-- Work required --
The range runs from the line containing "This screenshot has width=1568, height=485." to the last line of the entries. Restate those lines word for word, without the pictures.

★ ★ ★ ★ ★ ★ ★

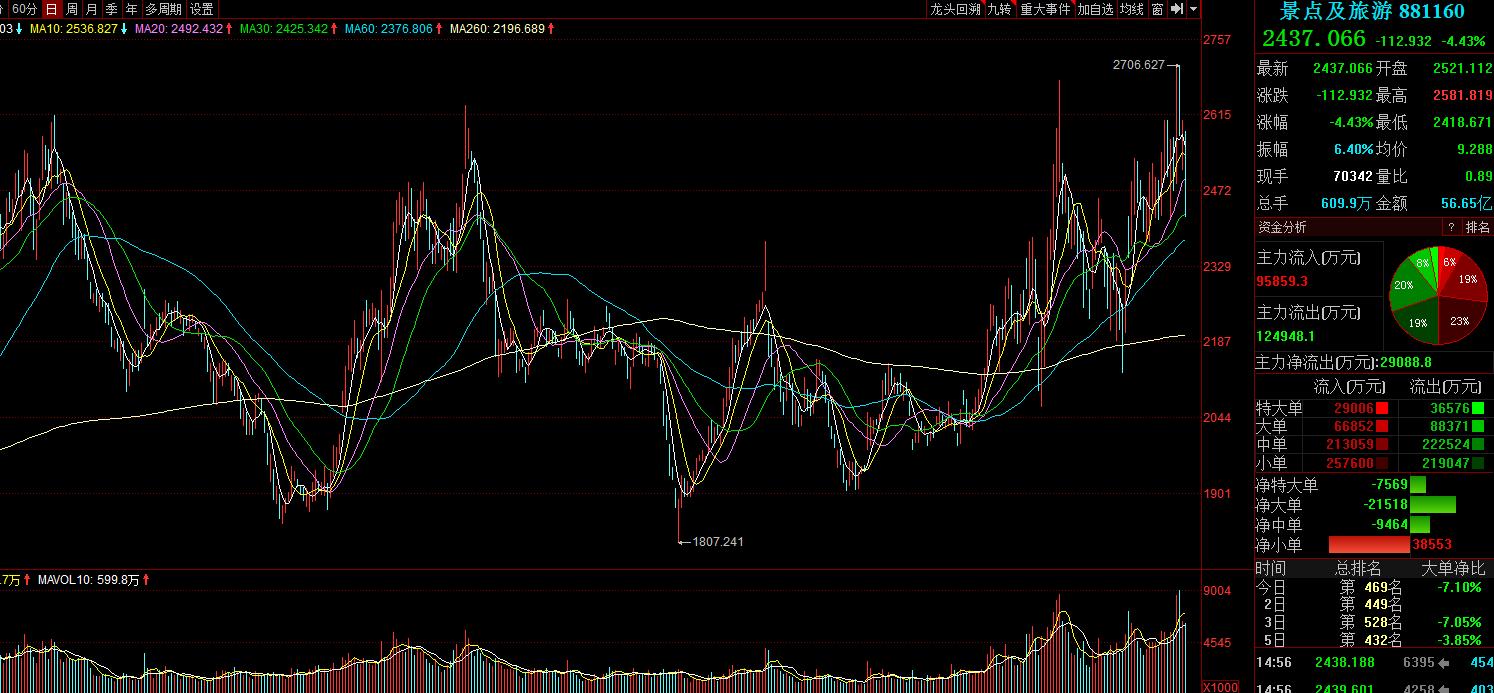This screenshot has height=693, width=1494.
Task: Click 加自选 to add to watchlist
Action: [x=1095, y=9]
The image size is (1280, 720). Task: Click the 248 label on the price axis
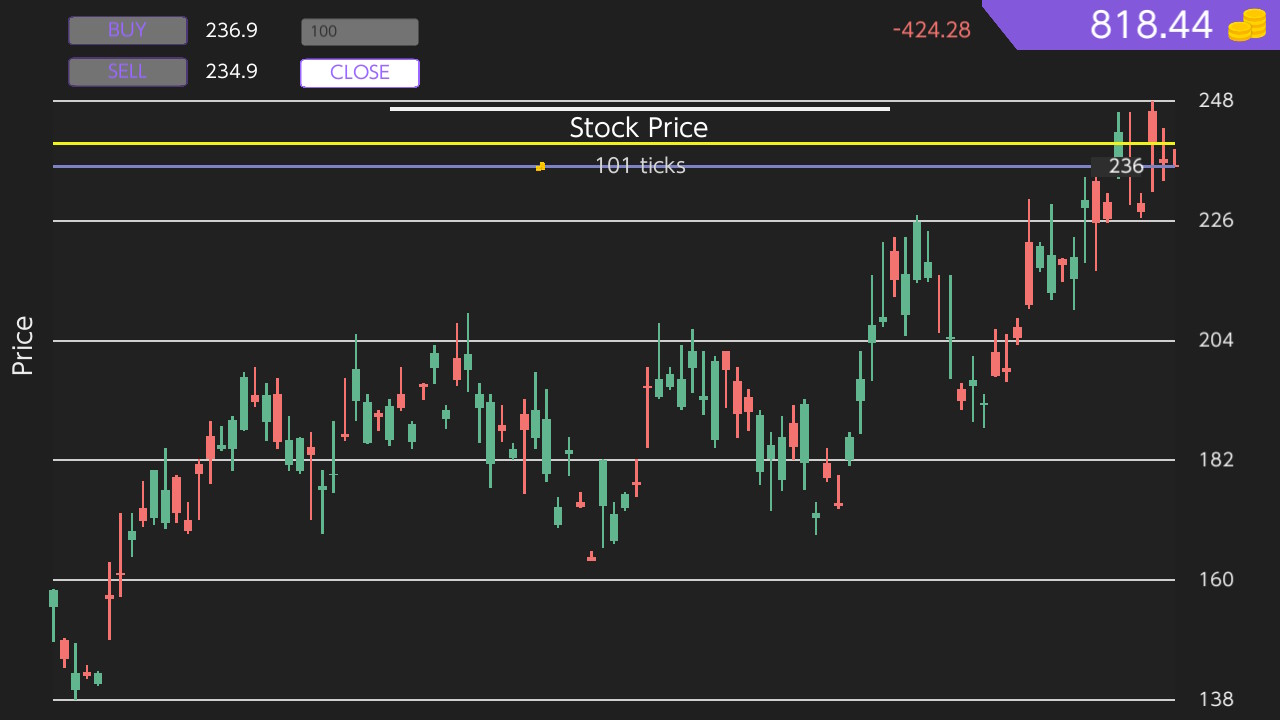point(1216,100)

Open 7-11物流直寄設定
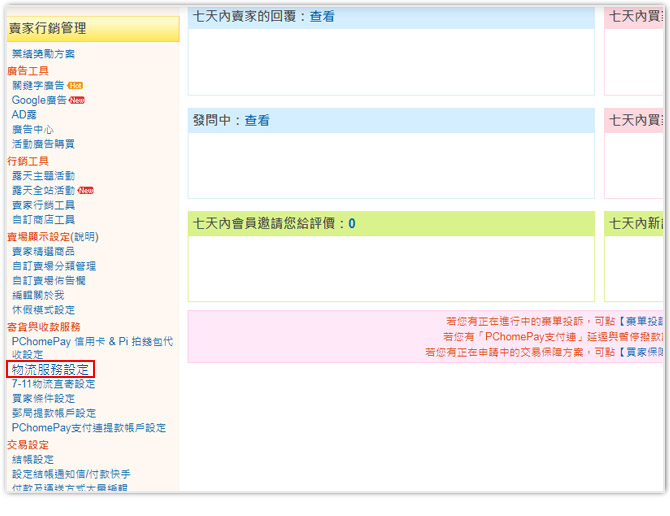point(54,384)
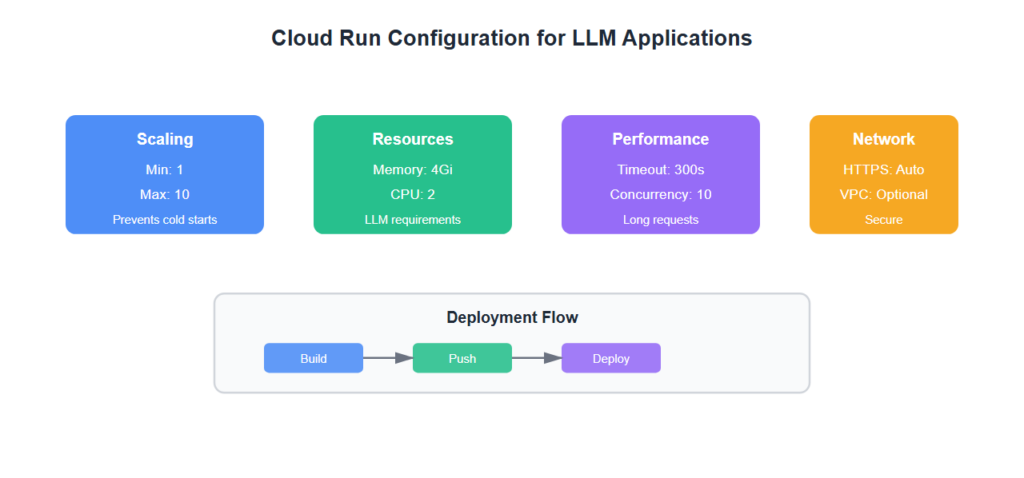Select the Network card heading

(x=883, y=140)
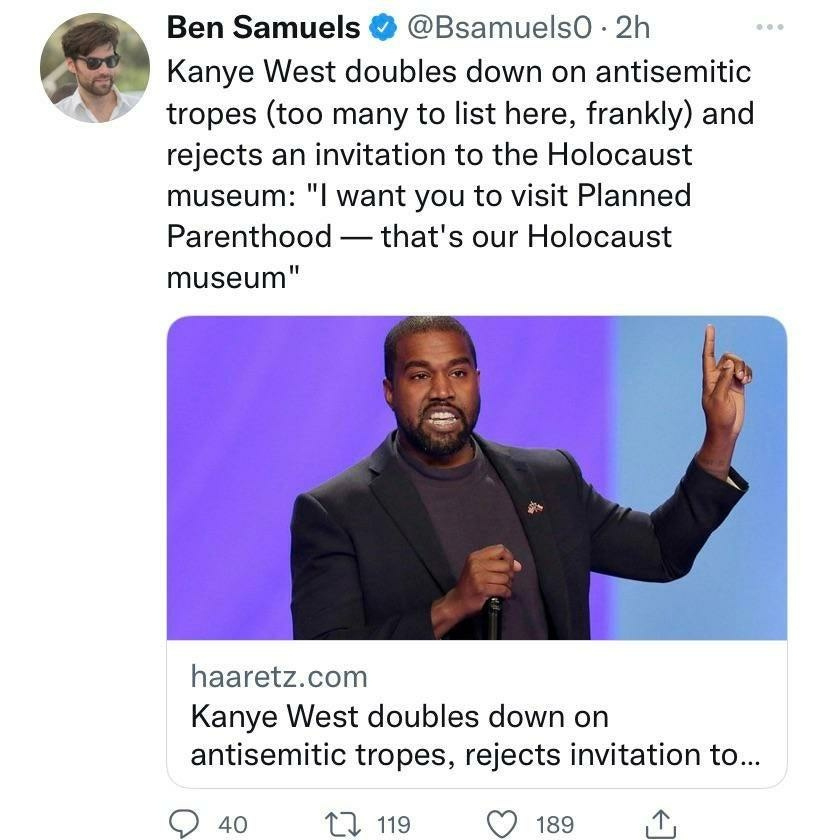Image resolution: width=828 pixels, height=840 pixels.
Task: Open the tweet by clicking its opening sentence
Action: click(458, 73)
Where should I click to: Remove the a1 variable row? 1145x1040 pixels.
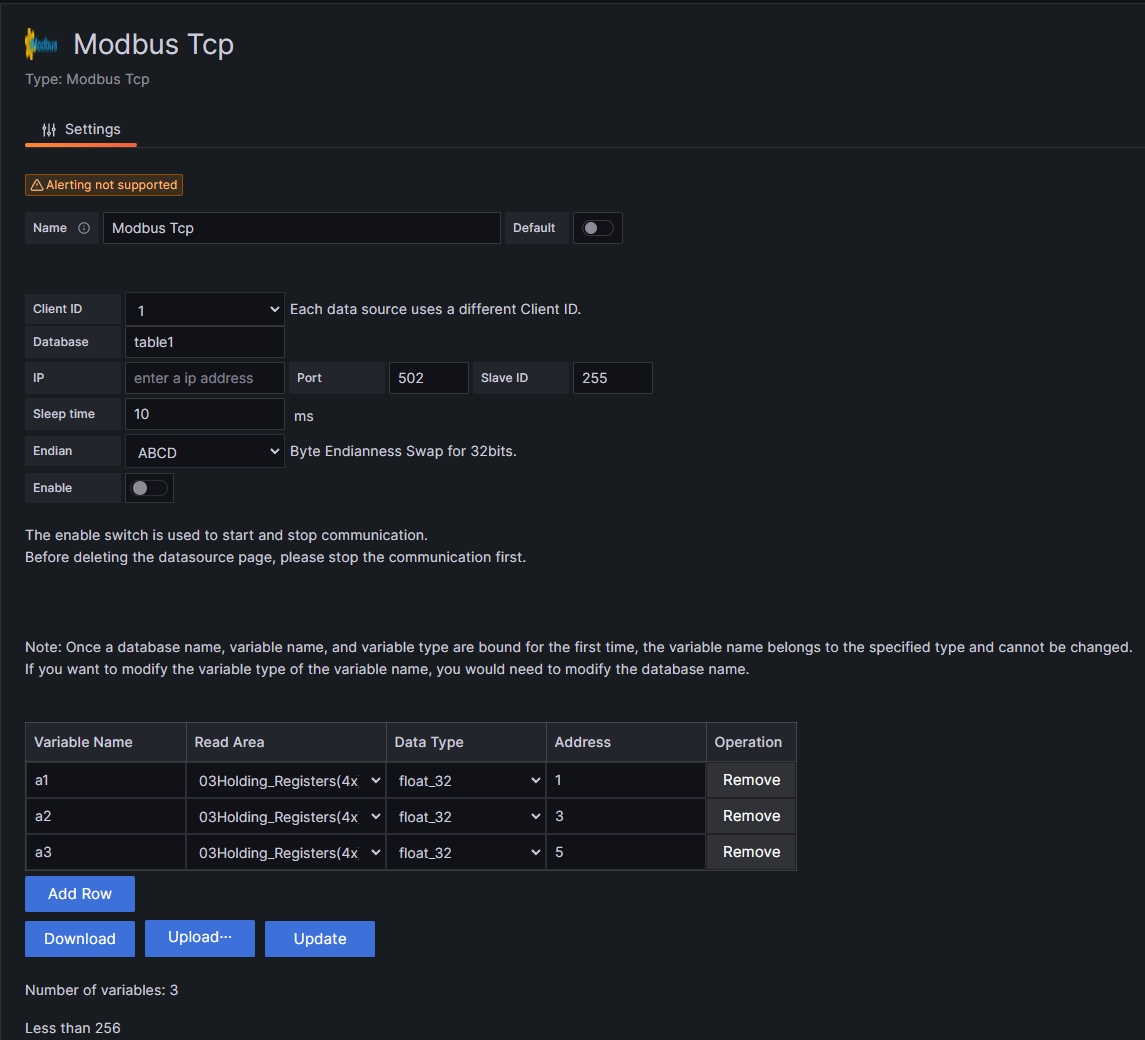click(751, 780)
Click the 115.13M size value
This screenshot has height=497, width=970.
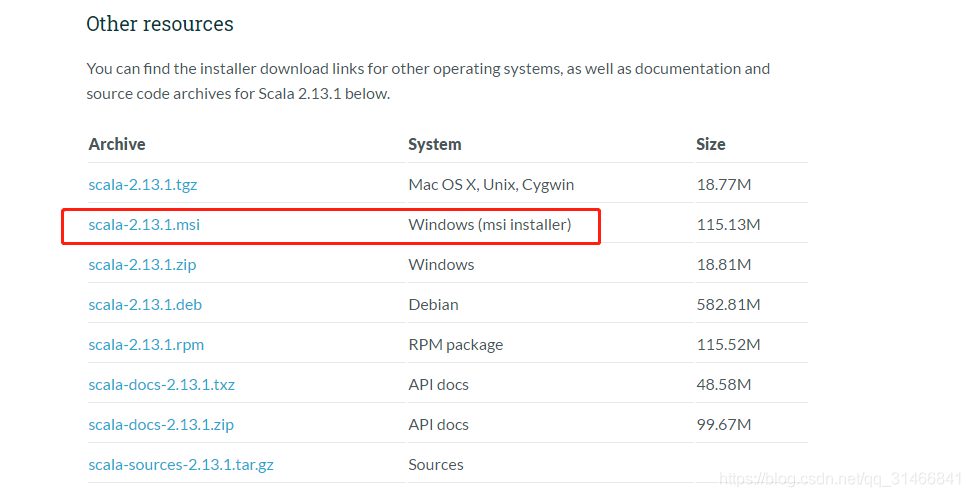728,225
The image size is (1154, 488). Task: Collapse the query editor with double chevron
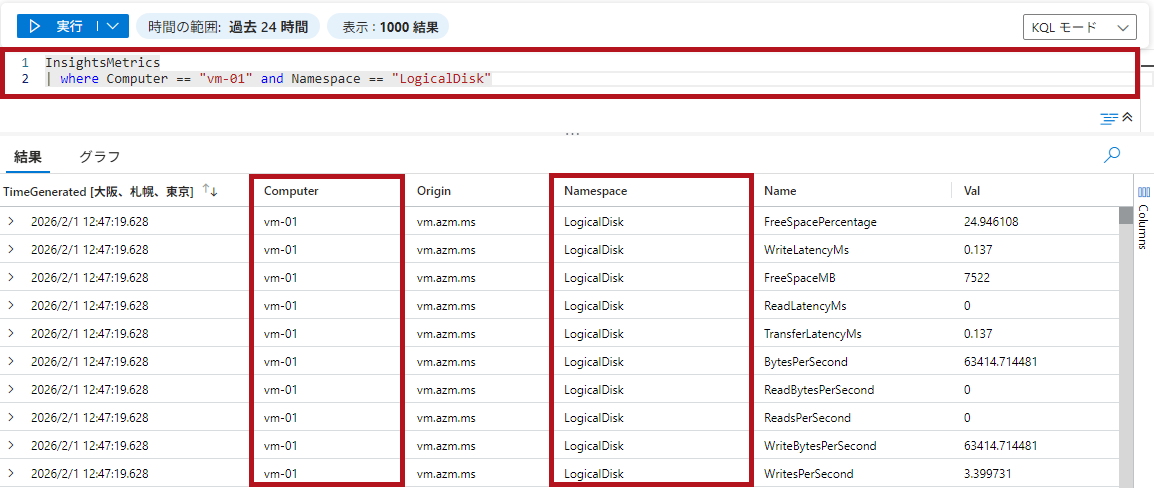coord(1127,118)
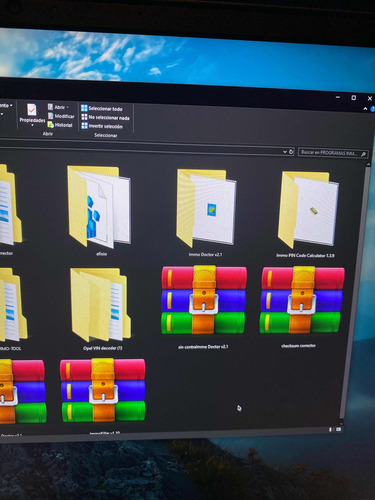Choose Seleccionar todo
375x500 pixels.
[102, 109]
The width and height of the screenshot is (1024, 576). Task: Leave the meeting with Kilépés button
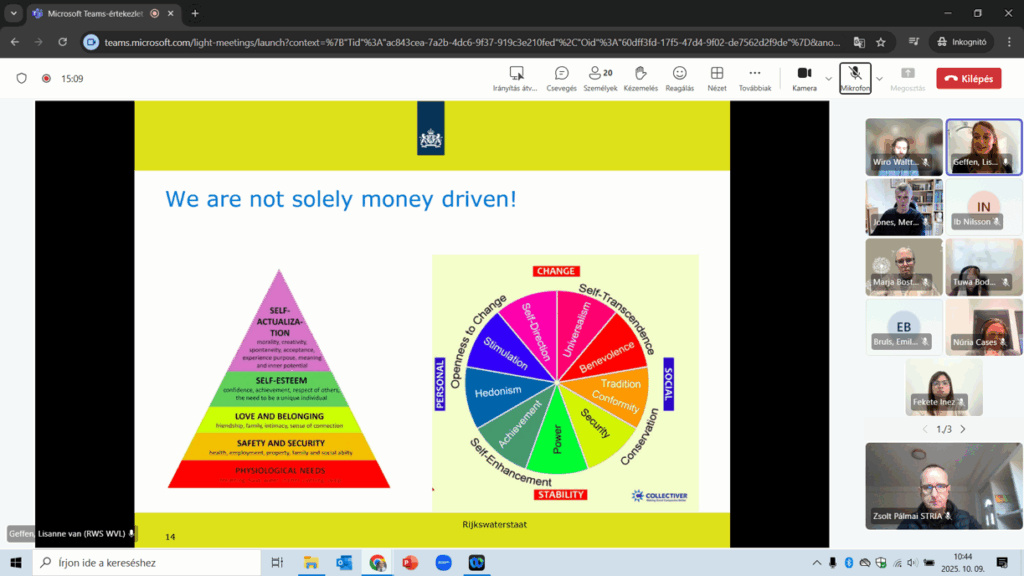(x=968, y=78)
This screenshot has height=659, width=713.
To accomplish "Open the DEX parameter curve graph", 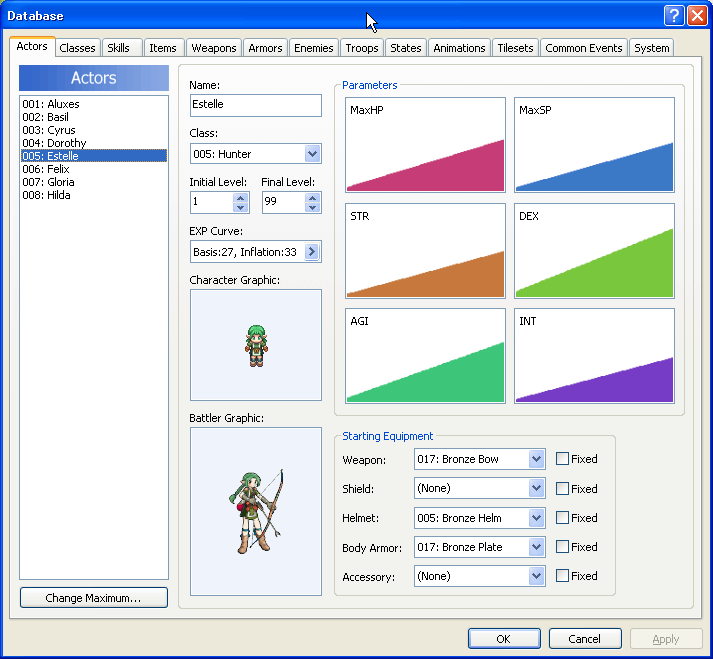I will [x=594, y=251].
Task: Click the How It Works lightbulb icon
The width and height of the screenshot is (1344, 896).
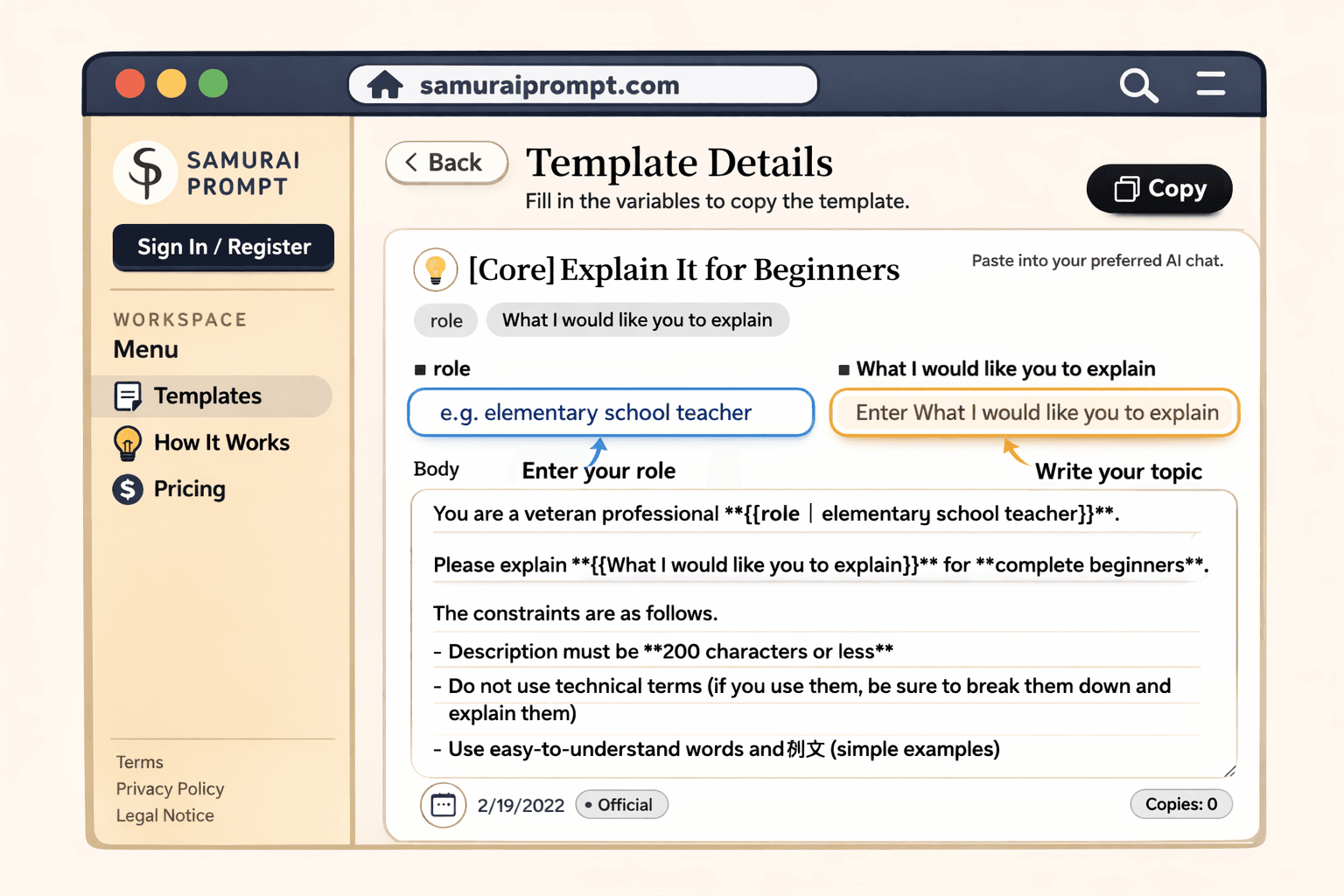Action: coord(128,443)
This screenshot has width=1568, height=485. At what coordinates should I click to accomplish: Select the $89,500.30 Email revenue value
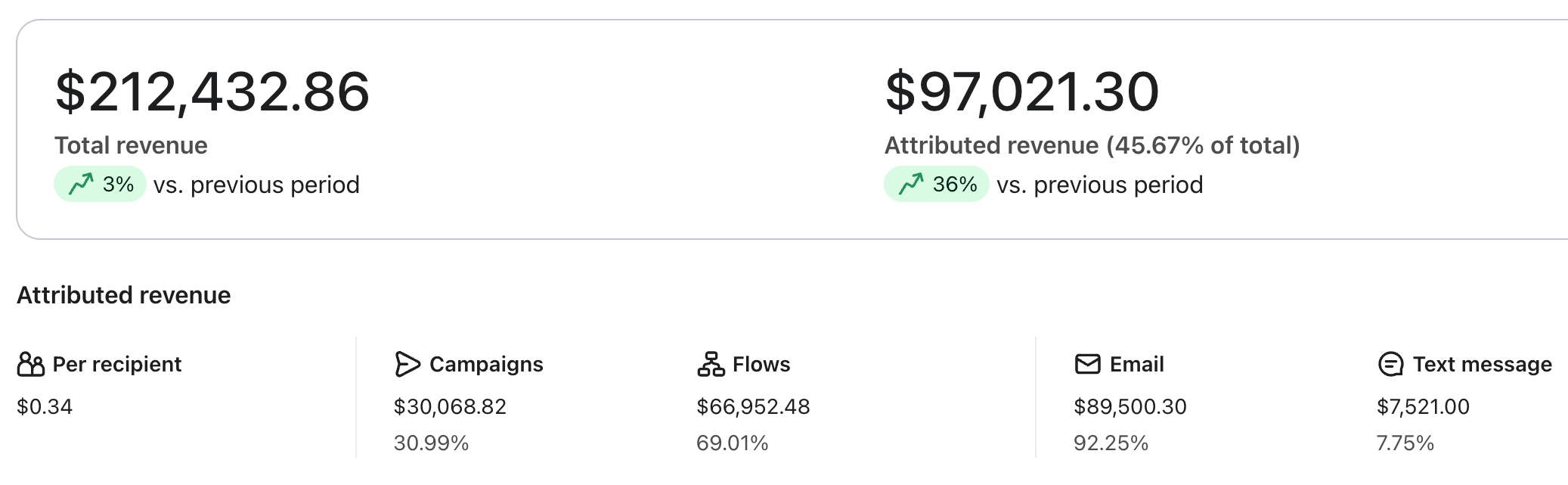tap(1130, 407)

★ ★ ★ ★ ★ ★ ★

-- Answer --
This screenshot has width=1568, height=485. At what coordinates should I click to accomplish: Select the $89,500.30 Email revenue value
tap(1130, 407)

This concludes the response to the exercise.